[Asia Economy Reporter Yujin Cho] Amazon, the largest e-commerce company in the United States that rapidly expanded during the COVID-19 pandemic, has finally initiated massive layoffs amid poor performance and recession concerns. This is the first large-scale reduction in workforce since its founding. Large-scale layoffs among big tech companies, which have hit growth limits due to stagnant demand, inflation, and prolonged supply chain disruptions adding cost pressures, are continuing one after another.
According to major foreign media such as The New York Times (NYT) and The Wall Street Journal (WSJ) on the 14th (local time), Amazon will begin restructuring approximately 10,000 employees as early as this week. This layoff is the largest since the company's establishment in 1994, and the total number of layoffs may be fluid, foreign media reported.
This measure is expected to primarily affect the technology, retail, and human resources sectors, as well as the device business including Alexa. WSJ reported that Amazon had already started layoffs of contract employees several weeks ago, and the current 10,000 layoffs include full-time employees.
As of the end of June, Amazon had a total of 1.5 million employees worldwide, including contract workers, so the number of employees being cut this time does not reach 1%. Amazon announced last month a hiring freeze in the retail sector and on the 3rd of this month extended the hiring freeze to other sectors.
Amazon’s current workforce reduction stems from cost pressures and recession concerns. Amazon posted a net loss of $3.8 billion (about 4.8 trillion KRW) in the first quarter of this year, marking its first quarterly loss in seven years, and shows no signs of recovery.
During the pandemic, Amazon’s core retail sector saw soaring performance and rapid expansion, but as the pandemic ended and government policies shifted to tightening, ongoing recession concerns have acted as a boomerang. According to WSJ, Amazon hired about 800,000 additional warehouse workers over two years from the end of 2019 to the end of 2021 during the pandemic.
The market is rapidly cooling, and prospects are not bright. Amazon posted results in the third quarter that met market expectations, but the fourth-quarter results are expected to fall significantly short of market forecasts. Amazon projected fourth-quarter revenue between $140 billion and $148 billion, well below the market estimate of $155.15 billion.
The worsening external environment, including inflation causing stagnant demand in the online shopping market, global supply chain disruptions, and recession fears, has increased cost pressures. Brian Olsavsky, Amazon’s Chief Financial Officer (CFO), warned, "There are signs that high inflation is starting to impact demand," adding, "It will be a financially tough fourth quarter." Amid the performance crisis, the stock price plummeted, and the market capitalization fell below the $1 trillion mark for the first time in 31 months.

##############################

**EXERCISE REQUIREMENTS**:
(a) According to the article on Amazon's layoffs, how many employees did Amazon have worldwide as of the end of June?
(b) Rewrite everything in the article on Amazon's layoffs from "This measure is" down to "signs of recovery.", swapping "hiring freeze" for "hiring pause".
The records after this point are separate material, unrelated to the article on Amazon's layoffs.

**SUPPLIED ENTRIES**:
##############################

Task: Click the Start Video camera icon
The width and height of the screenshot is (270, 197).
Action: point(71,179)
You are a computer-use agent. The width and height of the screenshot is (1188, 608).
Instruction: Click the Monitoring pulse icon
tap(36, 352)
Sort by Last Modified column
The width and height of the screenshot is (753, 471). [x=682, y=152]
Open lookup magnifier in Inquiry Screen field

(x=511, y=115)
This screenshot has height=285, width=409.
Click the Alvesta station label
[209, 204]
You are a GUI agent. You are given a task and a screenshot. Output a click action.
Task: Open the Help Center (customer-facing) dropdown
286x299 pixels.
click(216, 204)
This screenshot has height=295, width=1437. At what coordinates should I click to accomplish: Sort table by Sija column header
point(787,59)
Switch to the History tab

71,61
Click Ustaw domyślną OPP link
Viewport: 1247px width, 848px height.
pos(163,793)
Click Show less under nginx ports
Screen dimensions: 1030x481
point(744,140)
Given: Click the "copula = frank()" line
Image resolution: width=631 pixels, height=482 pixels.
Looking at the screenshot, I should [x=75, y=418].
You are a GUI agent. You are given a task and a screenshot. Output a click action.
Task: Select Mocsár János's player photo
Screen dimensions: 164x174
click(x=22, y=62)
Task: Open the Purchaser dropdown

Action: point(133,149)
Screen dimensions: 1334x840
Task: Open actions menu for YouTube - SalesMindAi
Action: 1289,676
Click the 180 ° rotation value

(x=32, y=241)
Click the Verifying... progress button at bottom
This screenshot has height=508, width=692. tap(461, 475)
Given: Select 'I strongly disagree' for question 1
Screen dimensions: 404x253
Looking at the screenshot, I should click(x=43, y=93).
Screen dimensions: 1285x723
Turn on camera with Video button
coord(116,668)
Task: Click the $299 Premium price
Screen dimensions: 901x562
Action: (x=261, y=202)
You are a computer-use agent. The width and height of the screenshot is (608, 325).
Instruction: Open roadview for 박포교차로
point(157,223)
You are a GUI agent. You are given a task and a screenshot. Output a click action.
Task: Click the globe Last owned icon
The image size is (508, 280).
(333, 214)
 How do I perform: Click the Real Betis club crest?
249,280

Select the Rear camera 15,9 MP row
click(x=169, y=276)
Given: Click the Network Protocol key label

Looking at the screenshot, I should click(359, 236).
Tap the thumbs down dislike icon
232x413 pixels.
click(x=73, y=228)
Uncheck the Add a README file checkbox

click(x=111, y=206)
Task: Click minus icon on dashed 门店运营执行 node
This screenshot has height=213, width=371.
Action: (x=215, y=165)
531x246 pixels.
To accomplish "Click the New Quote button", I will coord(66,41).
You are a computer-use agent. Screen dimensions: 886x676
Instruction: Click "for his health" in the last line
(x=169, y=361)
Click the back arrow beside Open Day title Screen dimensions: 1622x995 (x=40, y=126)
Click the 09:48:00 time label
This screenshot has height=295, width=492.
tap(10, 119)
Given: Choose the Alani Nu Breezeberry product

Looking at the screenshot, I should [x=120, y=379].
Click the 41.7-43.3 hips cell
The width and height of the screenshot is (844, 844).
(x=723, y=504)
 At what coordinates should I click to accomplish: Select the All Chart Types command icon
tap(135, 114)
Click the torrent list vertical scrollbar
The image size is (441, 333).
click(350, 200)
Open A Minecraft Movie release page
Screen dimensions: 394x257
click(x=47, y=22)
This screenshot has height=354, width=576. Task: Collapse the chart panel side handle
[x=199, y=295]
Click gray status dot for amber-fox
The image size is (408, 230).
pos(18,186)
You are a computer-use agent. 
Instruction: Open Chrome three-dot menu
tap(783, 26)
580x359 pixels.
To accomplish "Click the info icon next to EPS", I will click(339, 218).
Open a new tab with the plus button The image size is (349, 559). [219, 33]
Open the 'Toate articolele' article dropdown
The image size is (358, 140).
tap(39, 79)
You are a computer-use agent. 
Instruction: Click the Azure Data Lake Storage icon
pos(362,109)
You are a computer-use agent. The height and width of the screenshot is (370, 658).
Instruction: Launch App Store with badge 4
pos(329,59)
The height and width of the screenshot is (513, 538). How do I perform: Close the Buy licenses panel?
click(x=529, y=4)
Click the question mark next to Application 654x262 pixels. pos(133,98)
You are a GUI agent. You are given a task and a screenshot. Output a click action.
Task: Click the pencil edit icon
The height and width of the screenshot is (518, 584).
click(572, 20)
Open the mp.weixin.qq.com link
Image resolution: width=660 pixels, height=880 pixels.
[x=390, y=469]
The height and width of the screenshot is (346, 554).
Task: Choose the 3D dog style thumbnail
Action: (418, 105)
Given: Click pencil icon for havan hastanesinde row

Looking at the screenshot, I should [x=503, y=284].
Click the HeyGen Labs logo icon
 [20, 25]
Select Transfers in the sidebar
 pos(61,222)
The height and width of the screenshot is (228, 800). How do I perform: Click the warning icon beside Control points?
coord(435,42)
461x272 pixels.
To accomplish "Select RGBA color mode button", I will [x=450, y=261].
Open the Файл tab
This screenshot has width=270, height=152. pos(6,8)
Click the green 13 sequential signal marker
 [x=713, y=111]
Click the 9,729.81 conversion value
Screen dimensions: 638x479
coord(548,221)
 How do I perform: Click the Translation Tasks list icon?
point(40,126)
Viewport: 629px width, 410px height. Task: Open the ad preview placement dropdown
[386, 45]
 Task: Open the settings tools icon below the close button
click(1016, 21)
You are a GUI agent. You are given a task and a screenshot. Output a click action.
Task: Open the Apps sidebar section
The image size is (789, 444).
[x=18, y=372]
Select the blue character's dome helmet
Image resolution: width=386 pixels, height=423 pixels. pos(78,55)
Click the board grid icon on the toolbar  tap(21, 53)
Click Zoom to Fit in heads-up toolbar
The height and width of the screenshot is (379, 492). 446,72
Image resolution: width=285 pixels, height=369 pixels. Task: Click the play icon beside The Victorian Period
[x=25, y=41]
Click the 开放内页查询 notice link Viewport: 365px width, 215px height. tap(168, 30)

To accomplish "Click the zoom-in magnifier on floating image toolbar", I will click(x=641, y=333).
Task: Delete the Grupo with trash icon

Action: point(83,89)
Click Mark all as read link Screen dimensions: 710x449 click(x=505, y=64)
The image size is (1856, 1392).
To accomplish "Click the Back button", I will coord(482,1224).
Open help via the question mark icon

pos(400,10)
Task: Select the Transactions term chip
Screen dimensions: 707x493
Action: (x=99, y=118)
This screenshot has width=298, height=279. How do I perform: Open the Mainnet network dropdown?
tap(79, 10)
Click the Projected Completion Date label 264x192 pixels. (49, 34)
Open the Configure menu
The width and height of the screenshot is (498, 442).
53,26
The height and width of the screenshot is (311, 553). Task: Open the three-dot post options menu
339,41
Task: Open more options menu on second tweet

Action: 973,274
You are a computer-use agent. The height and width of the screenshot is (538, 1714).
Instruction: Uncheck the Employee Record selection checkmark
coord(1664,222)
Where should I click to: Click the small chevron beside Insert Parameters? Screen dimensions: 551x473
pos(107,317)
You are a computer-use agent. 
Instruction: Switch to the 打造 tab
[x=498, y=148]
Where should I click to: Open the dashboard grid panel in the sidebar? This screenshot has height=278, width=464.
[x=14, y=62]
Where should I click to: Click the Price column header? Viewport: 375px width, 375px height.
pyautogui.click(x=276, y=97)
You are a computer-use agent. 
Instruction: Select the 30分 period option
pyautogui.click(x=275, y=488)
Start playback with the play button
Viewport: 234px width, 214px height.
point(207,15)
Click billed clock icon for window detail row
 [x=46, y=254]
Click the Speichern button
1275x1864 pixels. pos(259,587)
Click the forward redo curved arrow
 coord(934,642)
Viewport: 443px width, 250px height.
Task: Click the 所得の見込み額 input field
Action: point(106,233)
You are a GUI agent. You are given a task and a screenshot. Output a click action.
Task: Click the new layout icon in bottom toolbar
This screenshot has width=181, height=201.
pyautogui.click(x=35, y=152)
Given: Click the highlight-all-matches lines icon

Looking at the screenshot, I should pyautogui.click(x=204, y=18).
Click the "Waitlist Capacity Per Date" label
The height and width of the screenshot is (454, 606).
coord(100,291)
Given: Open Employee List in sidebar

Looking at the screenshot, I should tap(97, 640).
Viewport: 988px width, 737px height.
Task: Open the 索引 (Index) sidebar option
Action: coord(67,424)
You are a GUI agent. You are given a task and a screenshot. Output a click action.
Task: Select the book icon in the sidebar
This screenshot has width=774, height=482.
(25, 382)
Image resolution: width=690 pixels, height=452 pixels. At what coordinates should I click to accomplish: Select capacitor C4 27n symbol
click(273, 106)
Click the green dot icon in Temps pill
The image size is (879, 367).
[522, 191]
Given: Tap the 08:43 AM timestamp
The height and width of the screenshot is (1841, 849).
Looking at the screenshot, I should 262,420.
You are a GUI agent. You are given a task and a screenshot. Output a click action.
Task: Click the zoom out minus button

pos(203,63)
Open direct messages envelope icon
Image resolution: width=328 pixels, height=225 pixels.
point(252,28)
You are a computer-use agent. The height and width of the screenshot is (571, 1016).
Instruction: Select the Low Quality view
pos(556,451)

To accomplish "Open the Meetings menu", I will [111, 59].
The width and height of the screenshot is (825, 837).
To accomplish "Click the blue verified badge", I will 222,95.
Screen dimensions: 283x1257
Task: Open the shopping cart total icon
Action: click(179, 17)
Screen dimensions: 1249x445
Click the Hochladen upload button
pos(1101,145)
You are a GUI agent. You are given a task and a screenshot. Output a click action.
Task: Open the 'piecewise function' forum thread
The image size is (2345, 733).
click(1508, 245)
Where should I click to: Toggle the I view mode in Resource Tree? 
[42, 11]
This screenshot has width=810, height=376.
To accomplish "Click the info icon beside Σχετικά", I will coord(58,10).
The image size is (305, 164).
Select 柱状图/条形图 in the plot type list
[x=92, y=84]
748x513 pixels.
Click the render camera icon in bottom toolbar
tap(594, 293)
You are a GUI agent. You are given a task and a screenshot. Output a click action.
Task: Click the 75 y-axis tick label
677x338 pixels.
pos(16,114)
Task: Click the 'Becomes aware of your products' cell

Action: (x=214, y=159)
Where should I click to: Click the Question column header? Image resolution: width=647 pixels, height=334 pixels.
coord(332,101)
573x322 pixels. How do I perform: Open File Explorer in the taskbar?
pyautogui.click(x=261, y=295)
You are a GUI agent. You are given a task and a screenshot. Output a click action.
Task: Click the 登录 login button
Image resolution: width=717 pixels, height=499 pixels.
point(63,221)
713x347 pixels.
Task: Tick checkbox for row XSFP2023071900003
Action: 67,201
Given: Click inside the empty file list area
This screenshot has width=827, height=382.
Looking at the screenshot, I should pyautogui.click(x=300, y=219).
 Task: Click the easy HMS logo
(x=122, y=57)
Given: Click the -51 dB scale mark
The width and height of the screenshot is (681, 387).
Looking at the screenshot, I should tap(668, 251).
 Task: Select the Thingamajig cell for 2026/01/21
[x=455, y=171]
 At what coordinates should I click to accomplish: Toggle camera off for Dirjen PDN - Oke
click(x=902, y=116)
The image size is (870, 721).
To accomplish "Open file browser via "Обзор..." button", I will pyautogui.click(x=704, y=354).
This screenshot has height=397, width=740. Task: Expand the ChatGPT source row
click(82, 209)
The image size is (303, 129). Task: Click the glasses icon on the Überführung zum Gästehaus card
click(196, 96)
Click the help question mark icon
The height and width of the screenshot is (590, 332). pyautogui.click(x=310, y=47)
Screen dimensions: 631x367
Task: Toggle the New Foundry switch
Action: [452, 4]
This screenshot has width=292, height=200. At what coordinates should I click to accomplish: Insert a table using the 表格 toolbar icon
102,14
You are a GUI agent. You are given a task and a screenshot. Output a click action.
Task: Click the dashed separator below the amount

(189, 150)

##############################

**ANSWERS FOR THE EXERCISE**:
(a) Amazon had 1.5 million employees worldwide, including contract workers.

(b)
This measure is expected to primarily affect the technology, retail, and human resources sectors, as well as the device business including Alexa. WSJ reported that Amazon had already started layoffs of contract employees several weeks ago, and the current 10,000 layoffs include full-time employees.
As of the end of June, Amazon had a total of 1.5 million employees worldwide, including contract workers, so the number of employees being cut this time does not reach 1%. Amazon announced last month a hiring pause in the retail sector and on the 3rd of this month extended the hiring pause to other sectors.
Amazon’s current workforce reduction stems from cost pressures and recession concerns. Amazon posted a net loss of $3.8 billion (about 4.8 trillion KRW) in the first quarter of this year, marking its first quarterly loss in seven years, and shows no signs of recovery.